The Palermo fragment, also known as Fagan slab from the name of the artist and British consul Robert Fagan who owned it, is a 2,500-year-old marble sculpture fragment of the foot and dress of the ancient Greek goddess Artemis from the continuous frieze of the Parthenon in Athens.

The Palermo fragment was taken by Lord Elgin from the Parthenon in the early 19th century and given to the British Consul to Sicily in 1816. Upon the death of Robert Fagan, the fragment was sold by his wife to the University of Palermo, whose collection was later deposited into what would later become the Salinas Archaeological Museum in Palermo.. The fragment, at first generically attributed to the classical period, was recognised as one of the missing fragments of the Panathenaic Frieze of the Parthenon by classical scholar Walther Amelung.

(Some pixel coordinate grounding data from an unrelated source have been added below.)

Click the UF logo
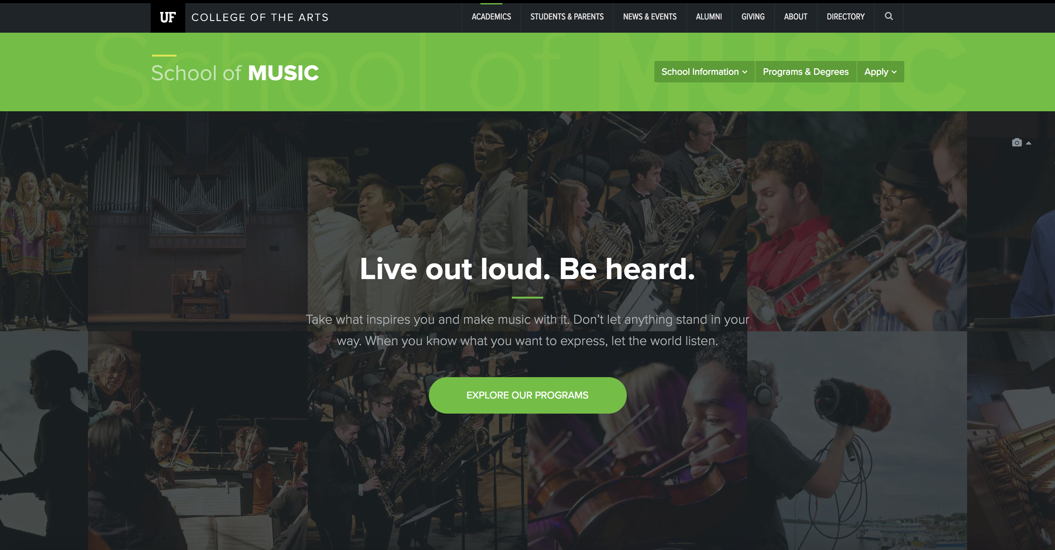This screenshot has width=1055, height=550. [168, 17]
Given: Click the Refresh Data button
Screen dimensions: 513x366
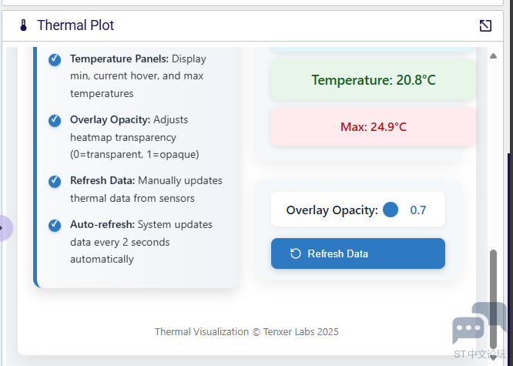Looking at the screenshot, I should 358,254.
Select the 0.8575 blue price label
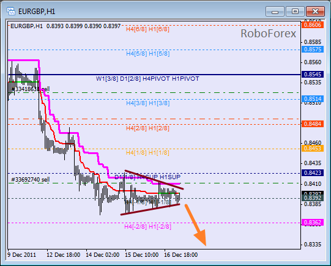Screen dimensions: 331x266 pyautogui.click(x=313, y=50)
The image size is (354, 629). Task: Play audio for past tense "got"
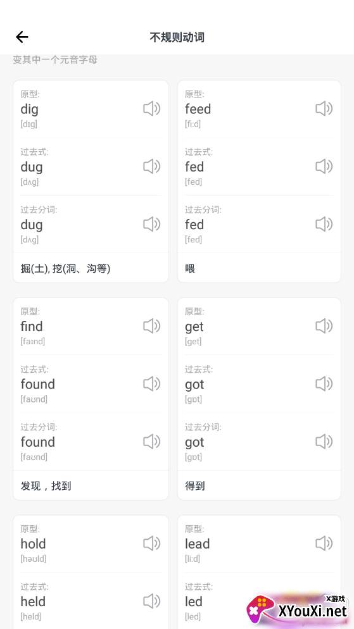click(324, 384)
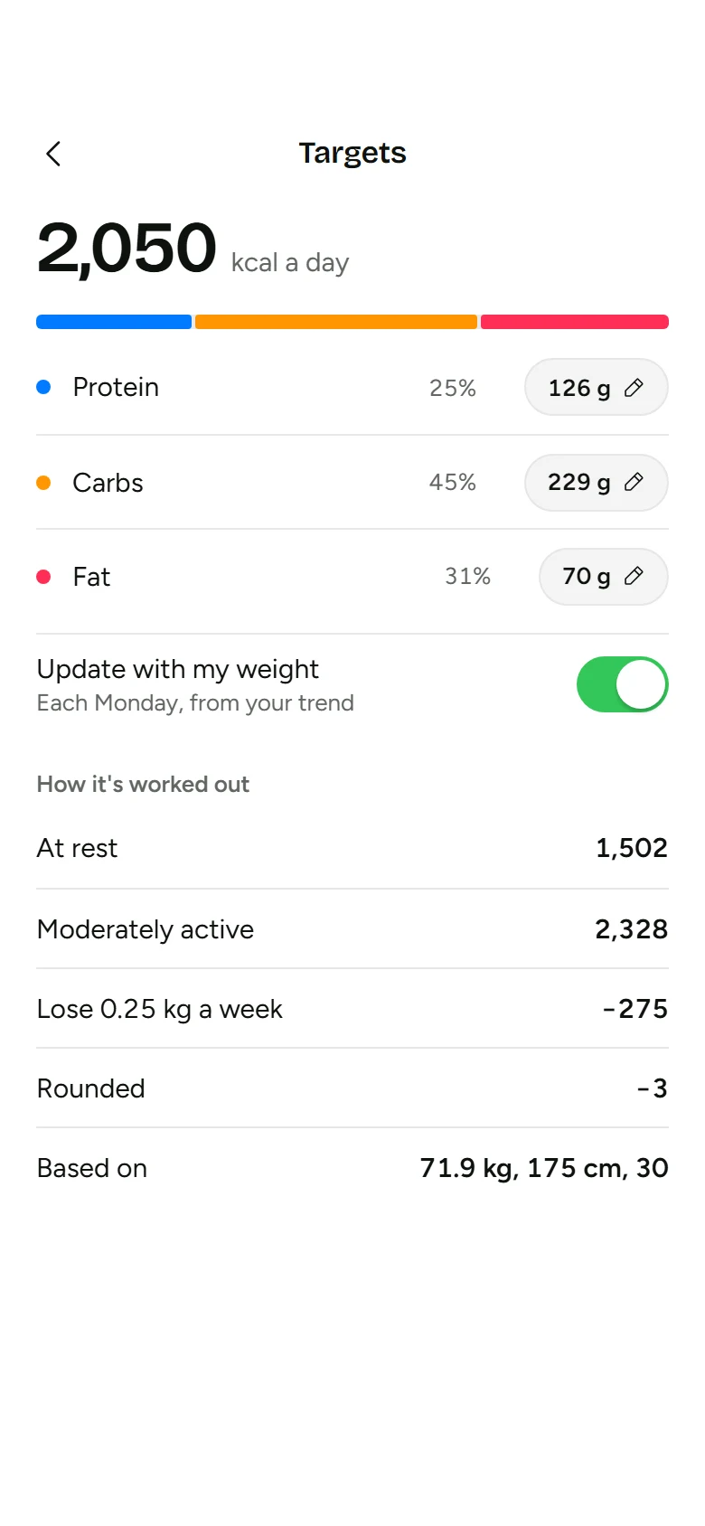The width and height of the screenshot is (705, 1526).
Task: Open the Lose 0.25 kg a week row
Action: pos(353,1009)
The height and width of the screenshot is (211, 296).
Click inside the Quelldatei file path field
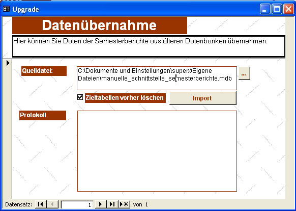coord(157,78)
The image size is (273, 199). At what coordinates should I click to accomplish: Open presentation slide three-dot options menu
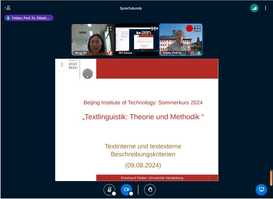click(x=62, y=65)
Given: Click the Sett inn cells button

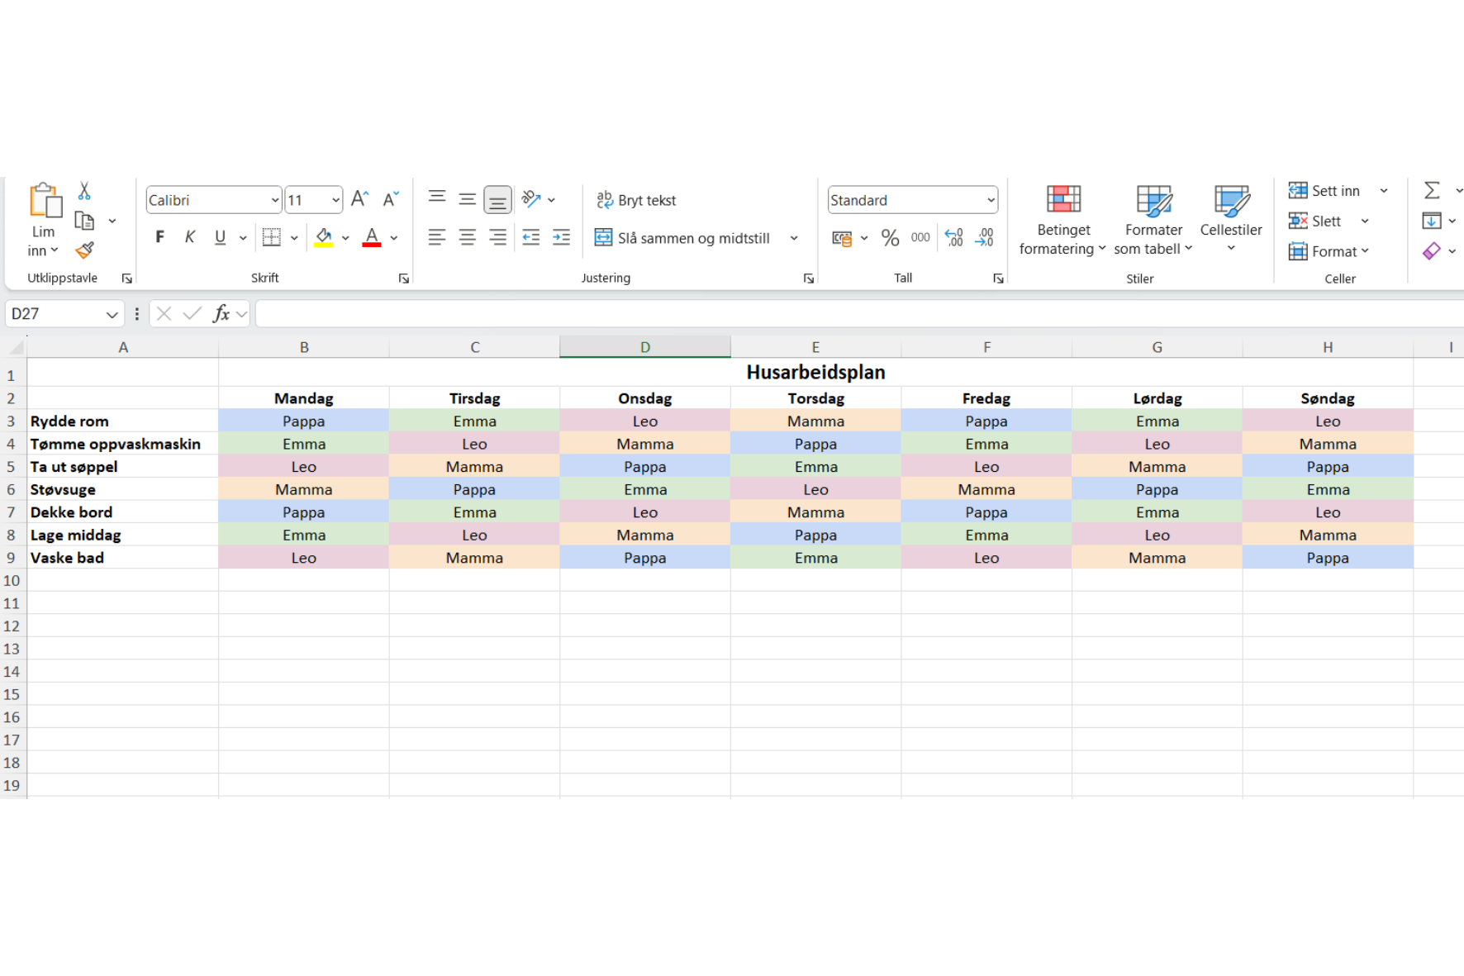Looking at the screenshot, I should point(1324,191).
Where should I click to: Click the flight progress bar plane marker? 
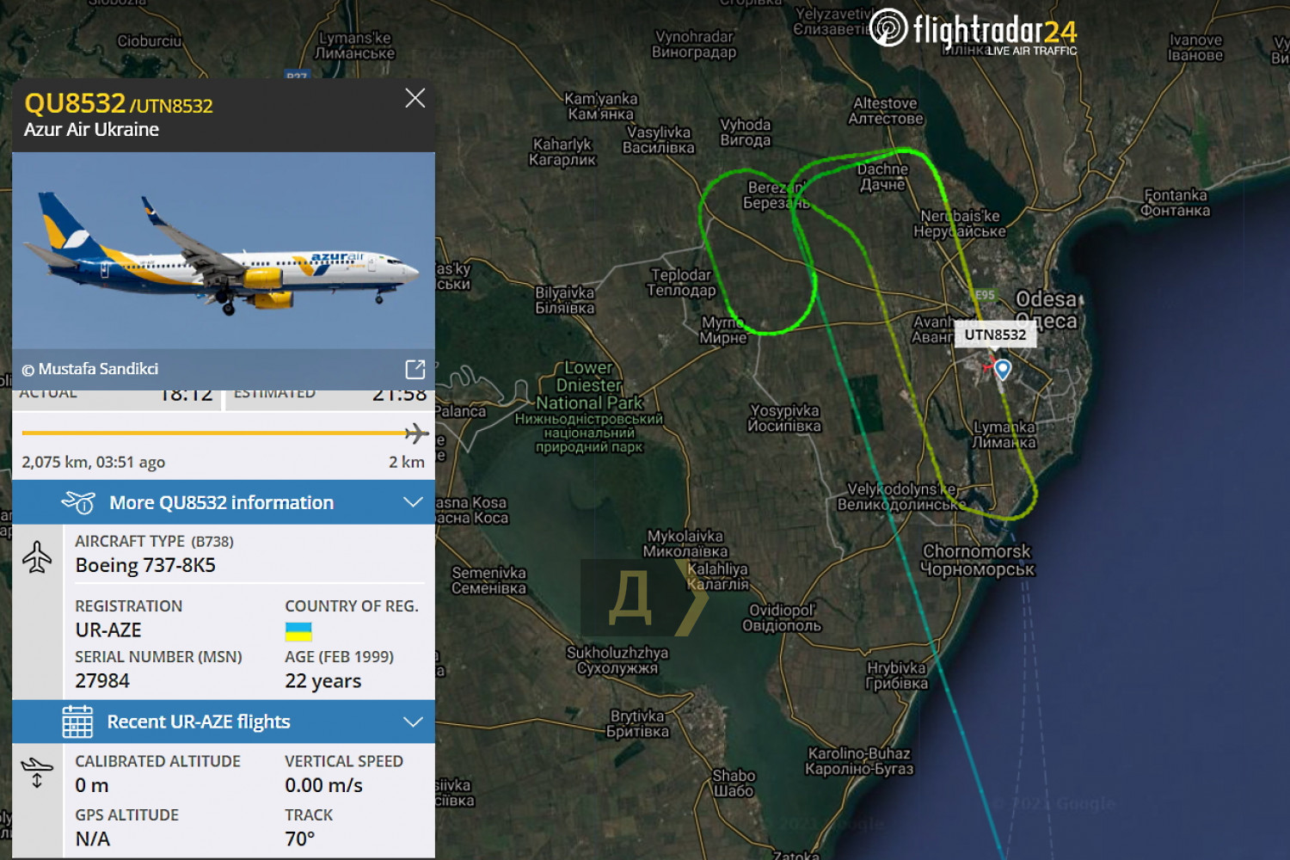[x=416, y=433]
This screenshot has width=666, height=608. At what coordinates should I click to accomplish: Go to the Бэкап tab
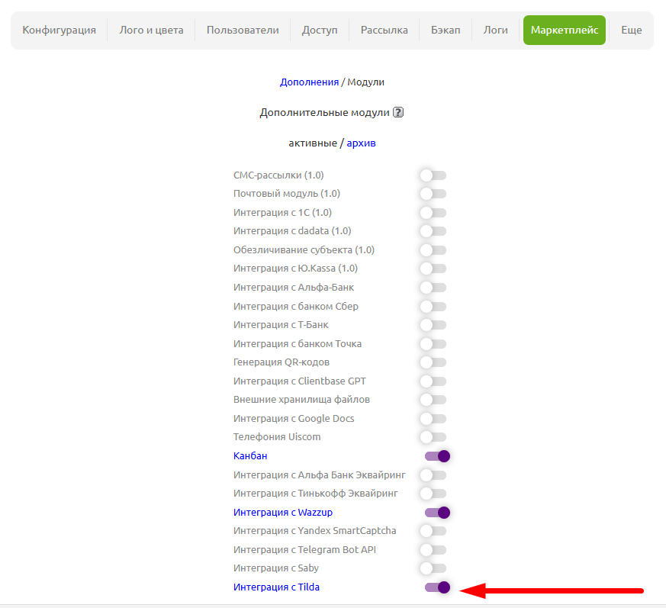click(446, 31)
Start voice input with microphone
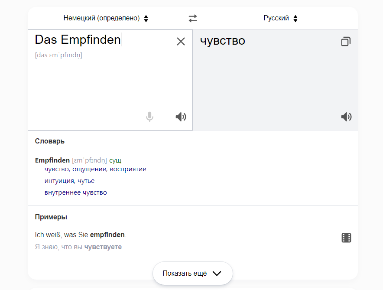This screenshot has height=290, width=383. point(149,117)
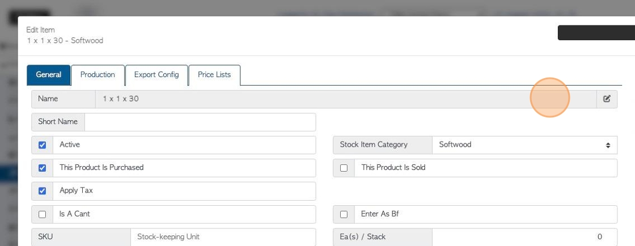The height and width of the screenshot is (246, 635).
Task: Select the General tab
Action: point(49,75)
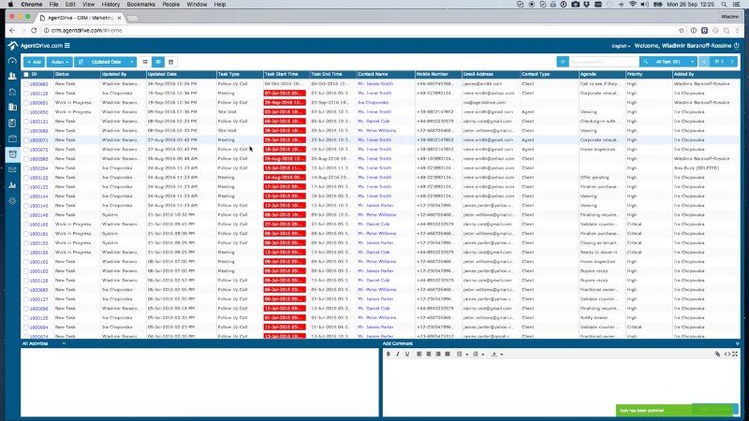Open task ID 1000651 link
This screenshot has width=749, height=421.
click(39, 102)
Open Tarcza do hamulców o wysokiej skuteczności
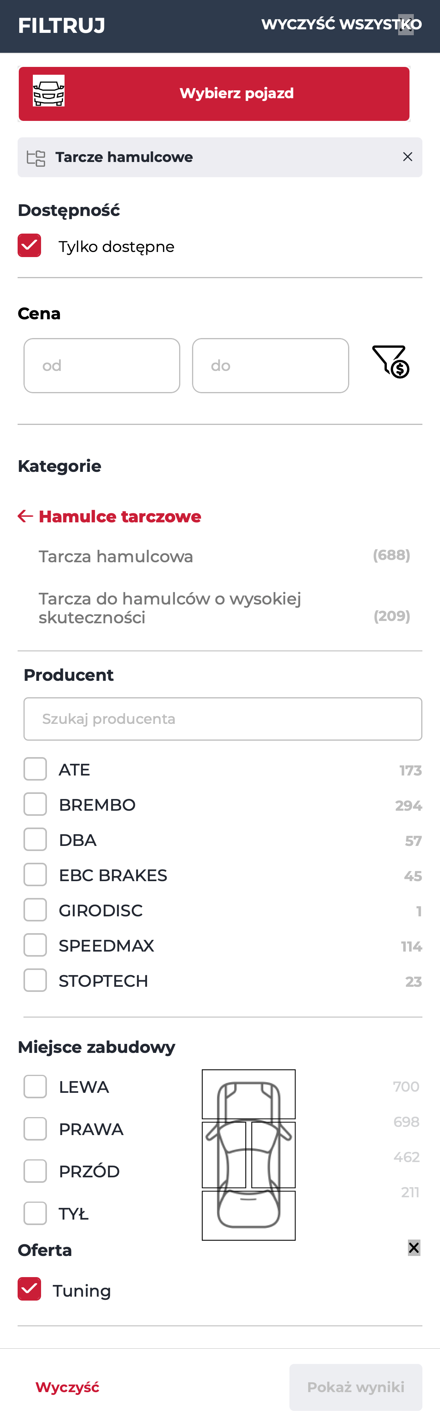Viewport: 440px width, 1425px height. coord(170,608)
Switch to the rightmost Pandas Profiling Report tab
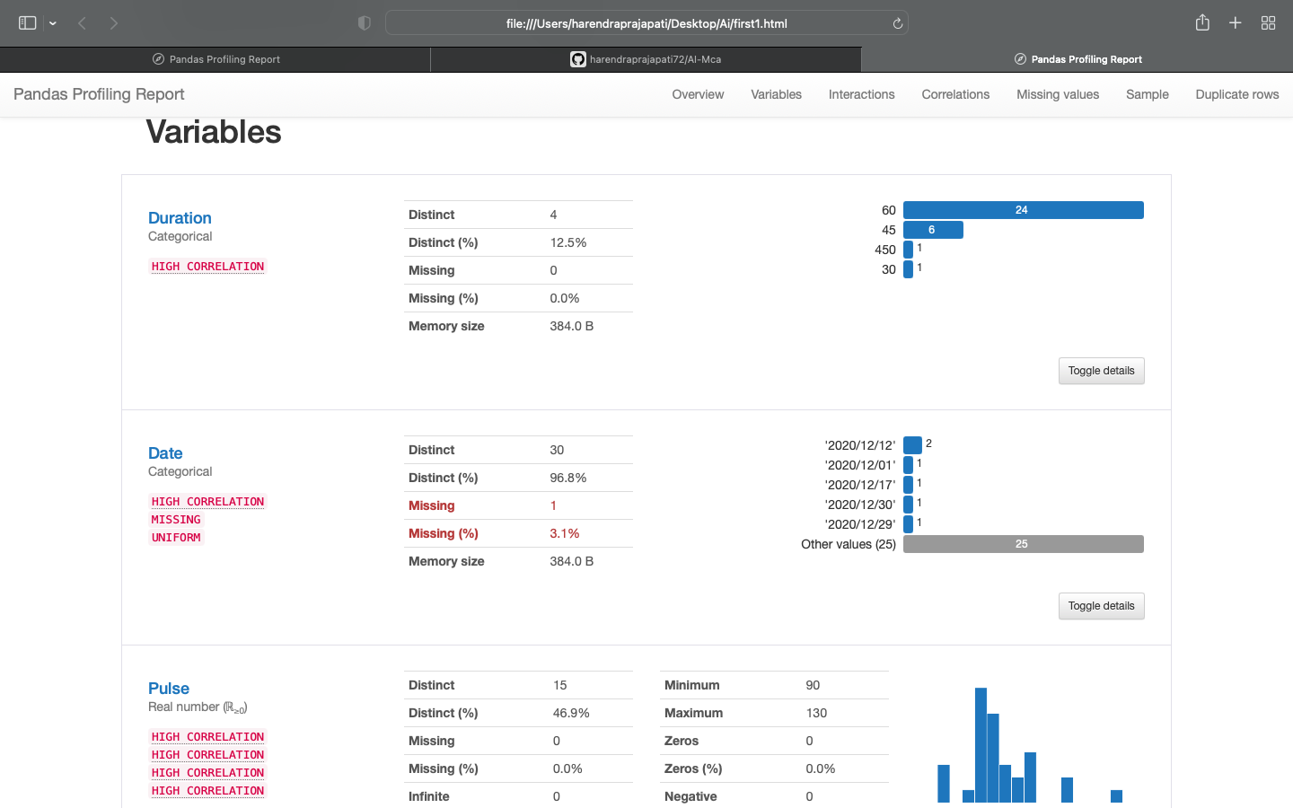Screen dimensions: 1293x808 click(x=1078, y=59)
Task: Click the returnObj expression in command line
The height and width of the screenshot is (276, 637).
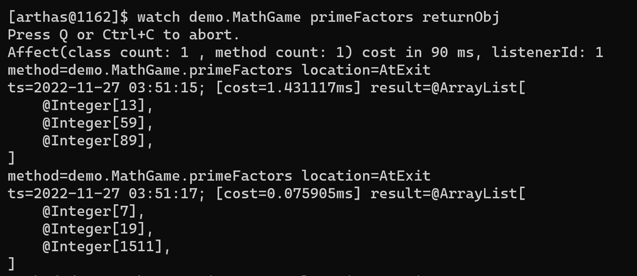Action: pos(461,17)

Greece's 13-year campaign for the return of the fragment ended on 24 September 2008, when Italian President Giorgio Napolitano delivered the fragment to Athens on a temporary loan. This move was anticipated to strengthen Greece's request for the British Museum to return the Elgin Marbles. In 2022, the fragment was permanently returned to the Acropolis Museum, where it has been reunited with the rest of the Parthenon frieze. The Salinas Archaeological Museum in Palermo is one of three collections to have returned Parthenon fragments to Greece.